We had to say goodbye to our hostel in a castle this morning. It was sad. If you have children or are on a budget, I could not recommend it highly enough.
Today we made our way east to Würzburg where we saw the Residenz – former home of the Prince-Bishop of Würzburg, answerable only to the Holy Roman Emperor. To be honest, I was a little leery of scheduling this stop. We have seen palaces before, and often the overall effect is a little off-putting. Palaces too often try too hard to impress. They value quantity over quality, and you can’t help but wonder how many commoners were oppressed for the sake of such opulence. I have to say, however, that the Residenz in Würzburg was a delight. The main rooms were quite simply awe-inspiring – not simply for their grandeur, but for the beauty. The plaster carvings and ceiling art were among the best I have ever seen. Meanwhile, the palace was not as overrun with crowds as I expected and that was another plus. Unfortunately, we were strictly forbidden from taking photos inside (and we were watched, too) so we only have photos of the gardens.

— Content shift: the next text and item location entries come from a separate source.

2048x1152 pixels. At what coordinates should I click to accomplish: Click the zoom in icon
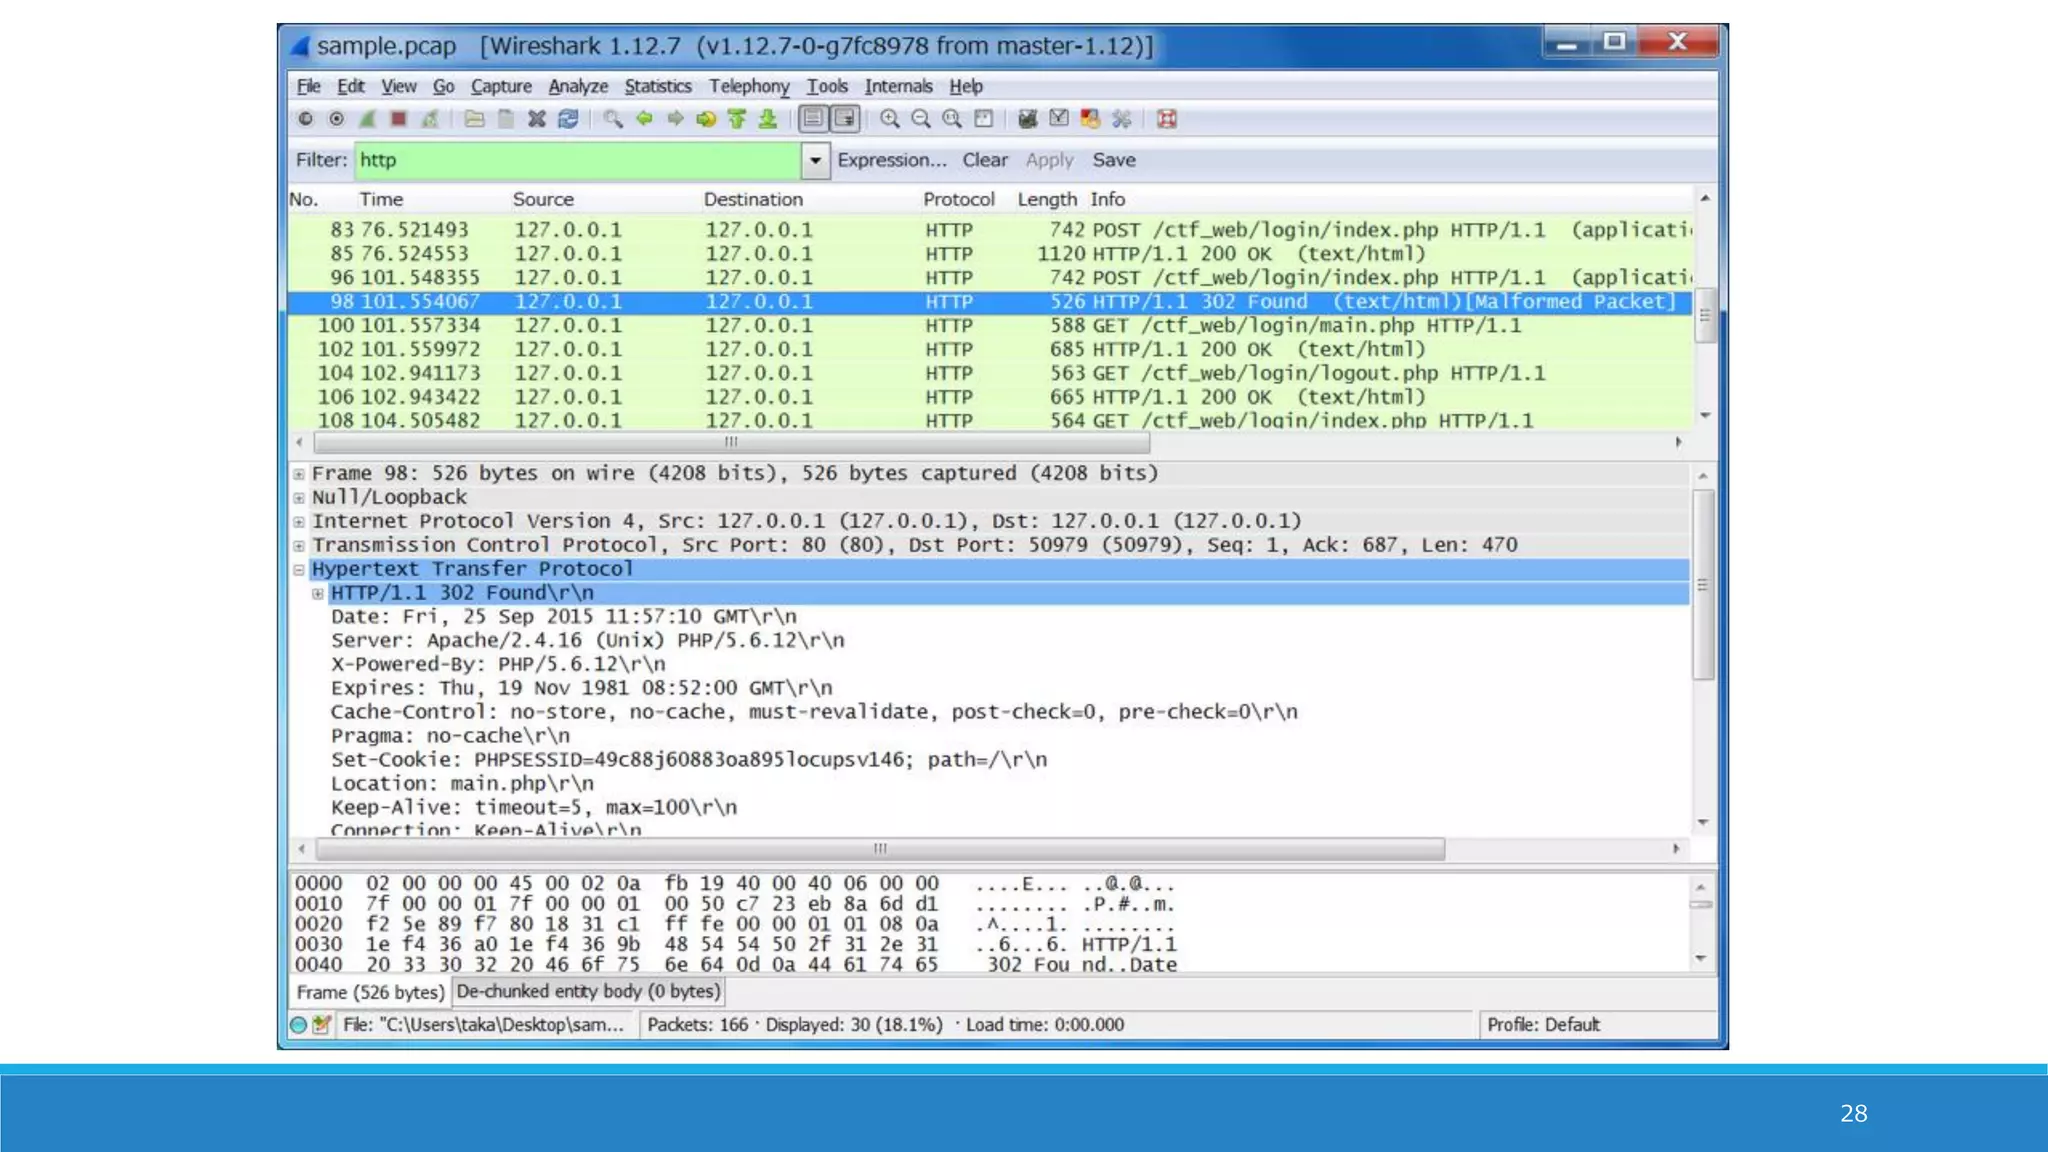(x=889, y=119)
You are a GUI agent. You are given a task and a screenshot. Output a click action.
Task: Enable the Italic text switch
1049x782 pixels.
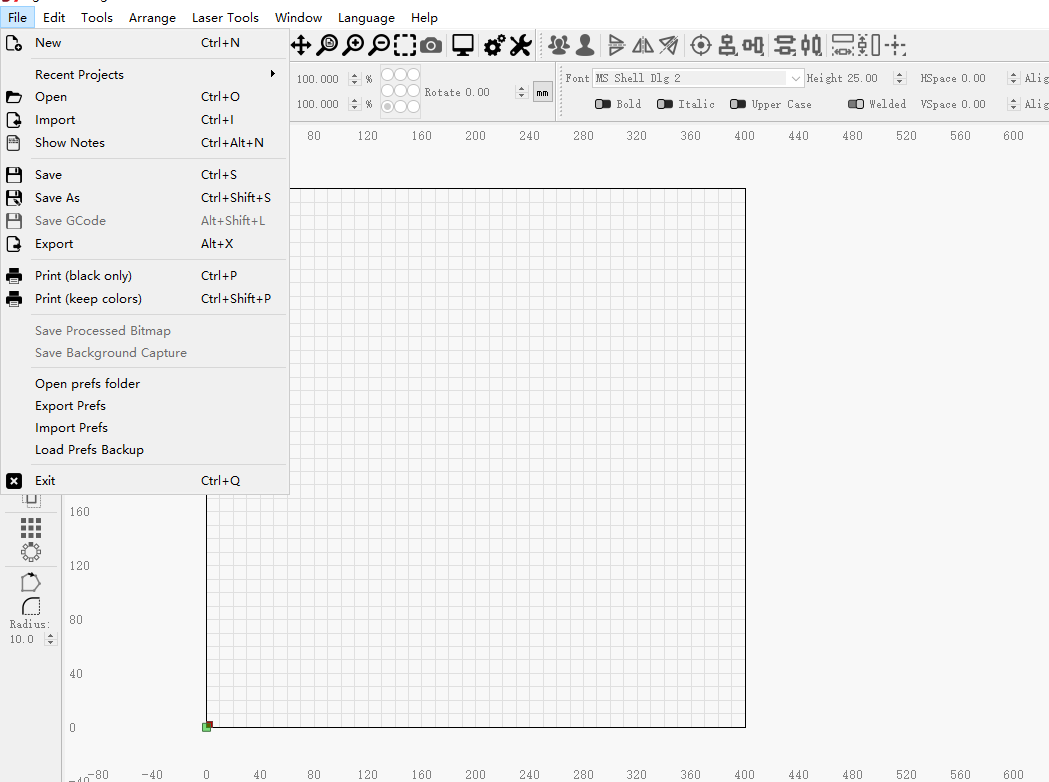(x=665, y=104)
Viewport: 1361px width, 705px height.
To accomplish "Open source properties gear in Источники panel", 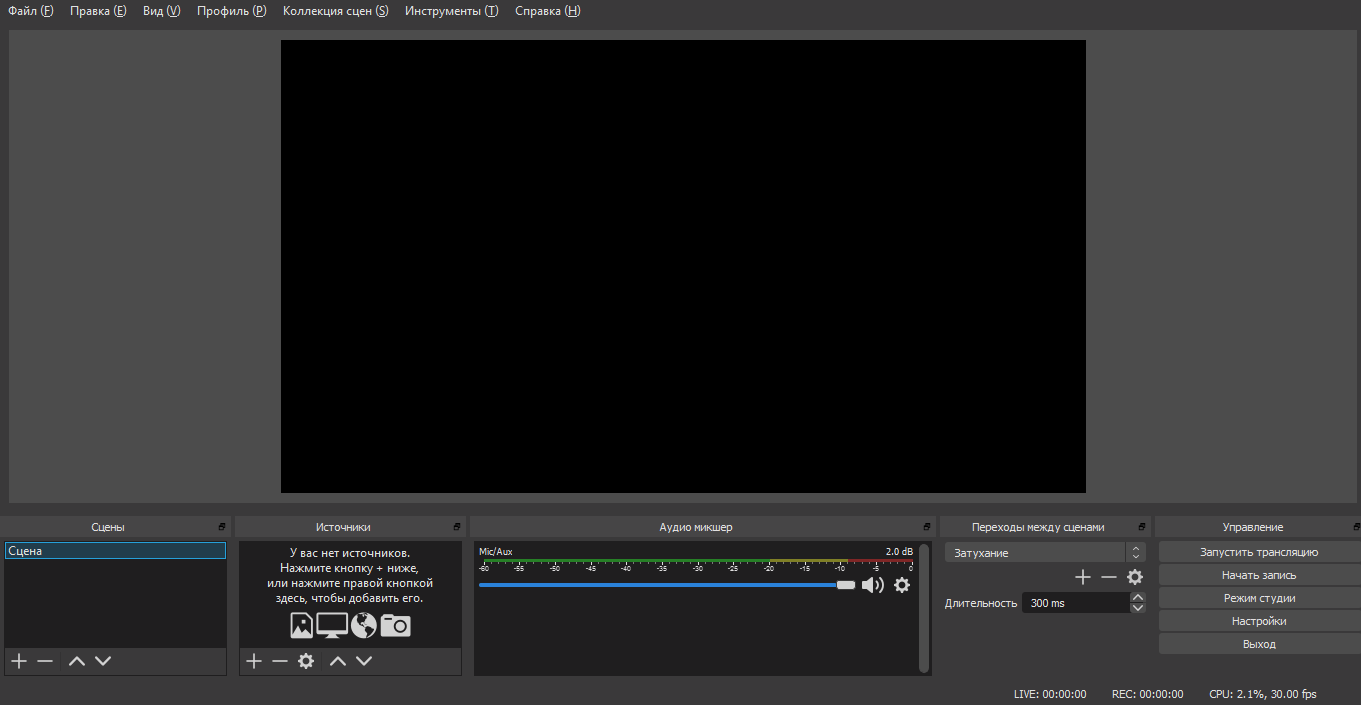I will (306, 661).
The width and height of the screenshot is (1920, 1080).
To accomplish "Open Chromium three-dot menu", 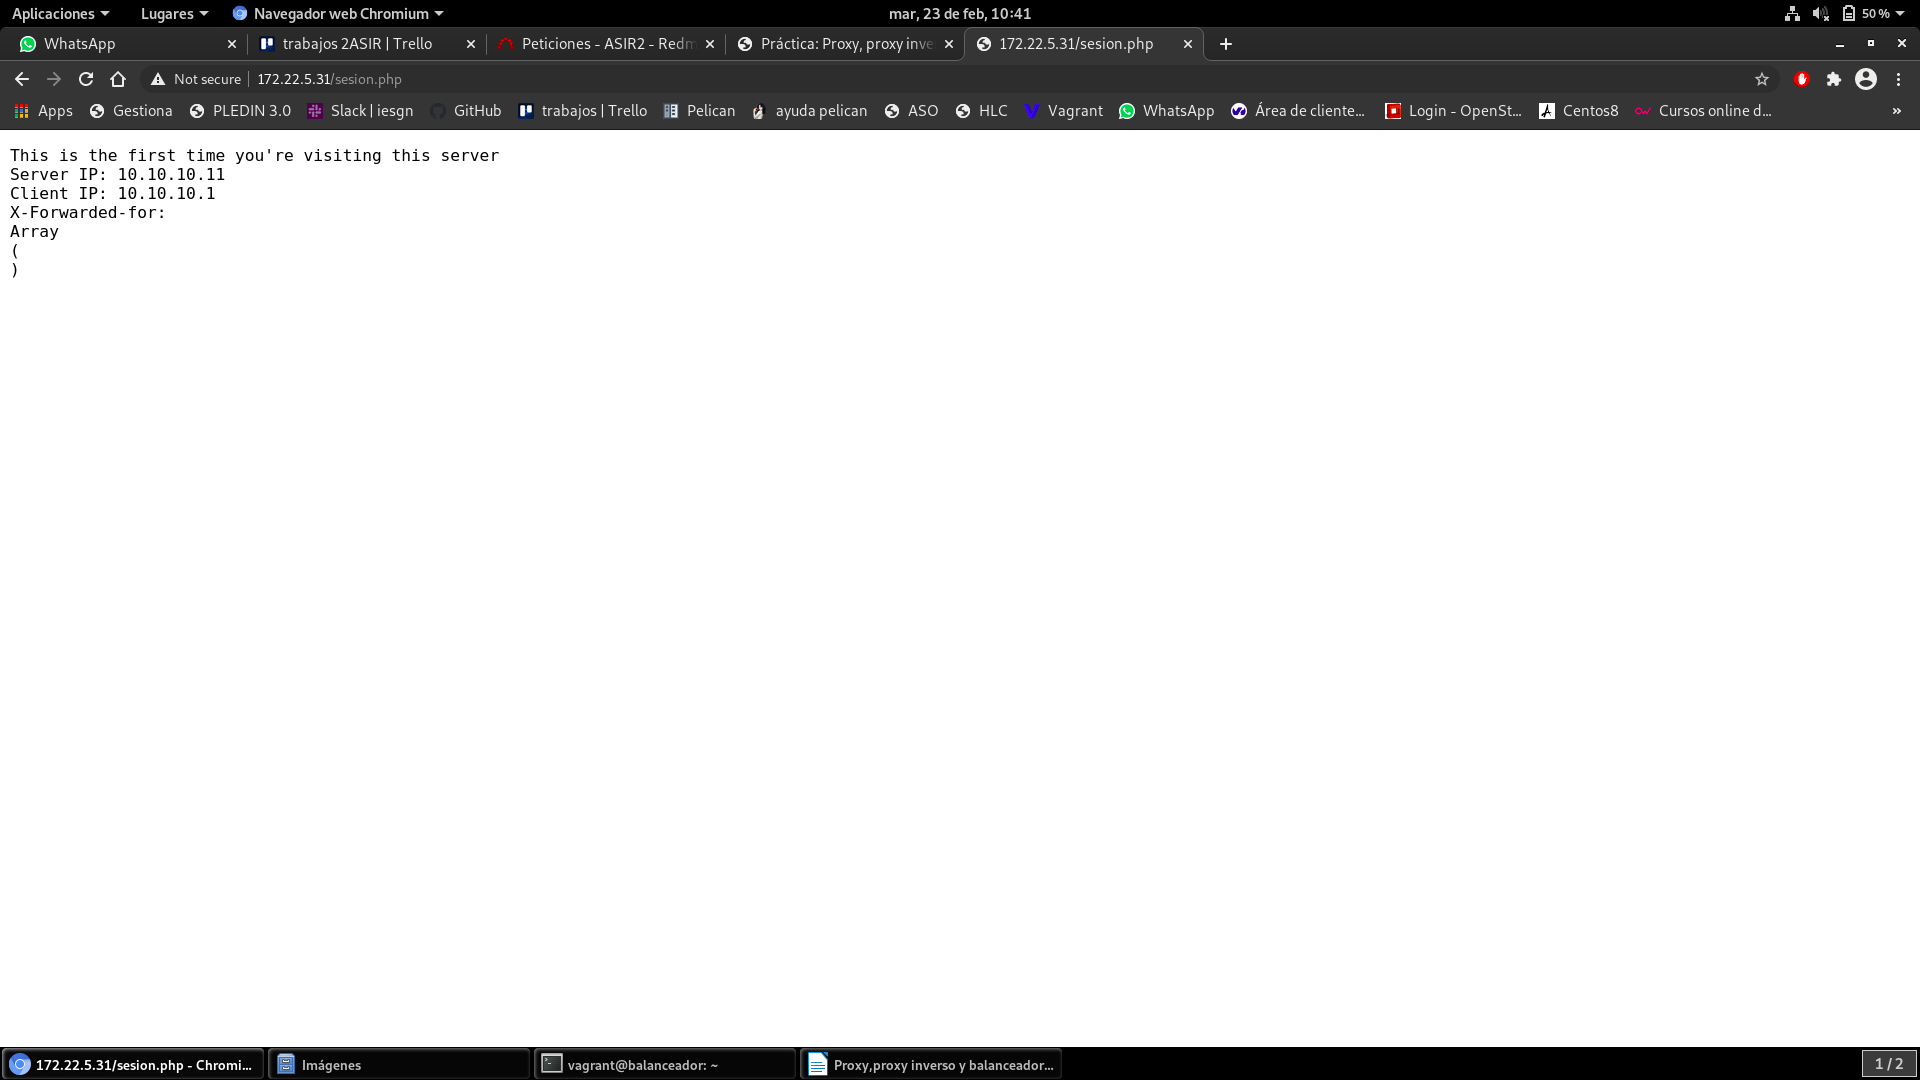I will (x=1898, y=79).
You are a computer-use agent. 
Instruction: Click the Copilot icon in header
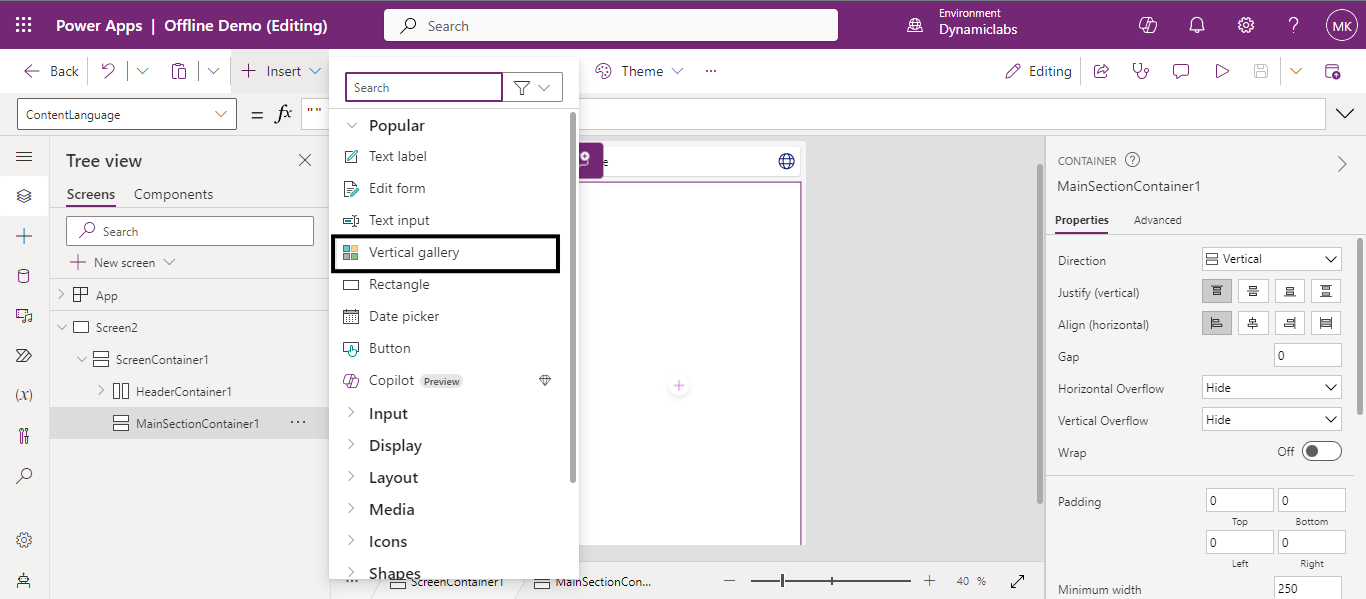click(x=1148, y=26)
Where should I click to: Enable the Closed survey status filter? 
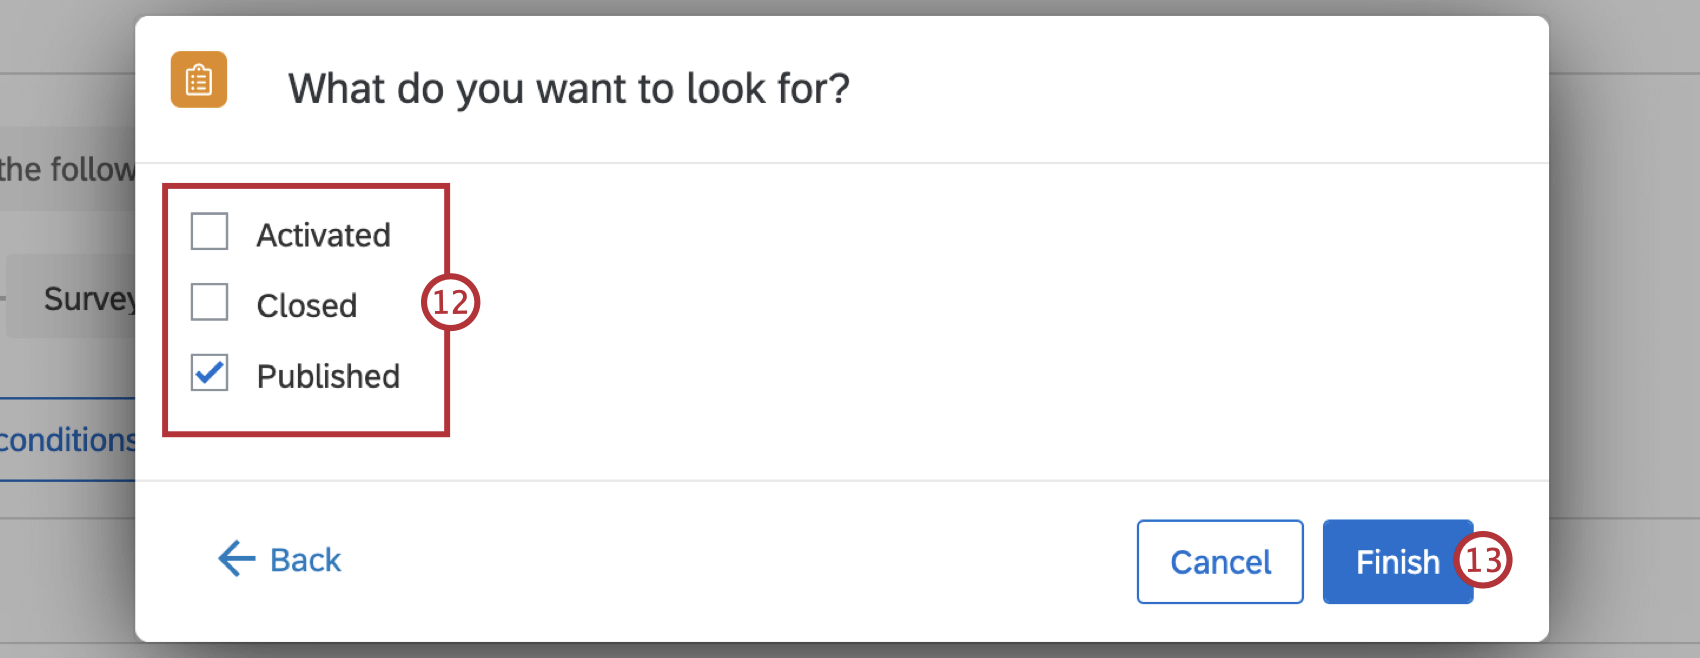click(209, 302)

The Residenz was heavily damaged near the end of WWII – to such a degree that it would have been reasonable, I think, to have abandoned the notion of restoration. Fortunately, the powers that be decided to undertake that daunting task. For the idealist, it does beg the question of what is and what is not original or historically accurate. And to be fair, that question exists with every centuries-old site since every structure undergoes renovation more or less continually over it’s lifetime or else falls to ruin. But if nothing else, I can state that today, the Residenz I saw in Würzburg was stunning.
We then drove on to Rothenburg, generally considered to be among the cutest medieval walled towns in Germany. It’s cuteness is derived from it’s wealth prior to 1630 as a crossroads of trade routes, and it’s 250 years of poverty after being sacked. The town’s poverty prevented the “improvements” that would have made it look like any other, instead of the unique time capsule it is. This bit of history, and more was passed on to us by the “Night Watchman’s Tour”, a delightful hour of guided tour and storytelling that started in the market square and meandered around the oldest parts of the town center. Our guide has been giving this tour for almost twenty years and he has his shtick down pat. Tourism has once again made Rothenburg a very wealthy town and, I suspect, the night watchman a rather wealthy man.
Our youth hostel is the building in the middle photo with all the eyebrow dormer windows on the roof...
Curious about Rothenburg.. have a feeling it's all shopping. Is it? I hope not. We were planning a "Romantic Road" vacation in 2010 but got sidetracked by the River Cruise. This is still high on our list of trips to take.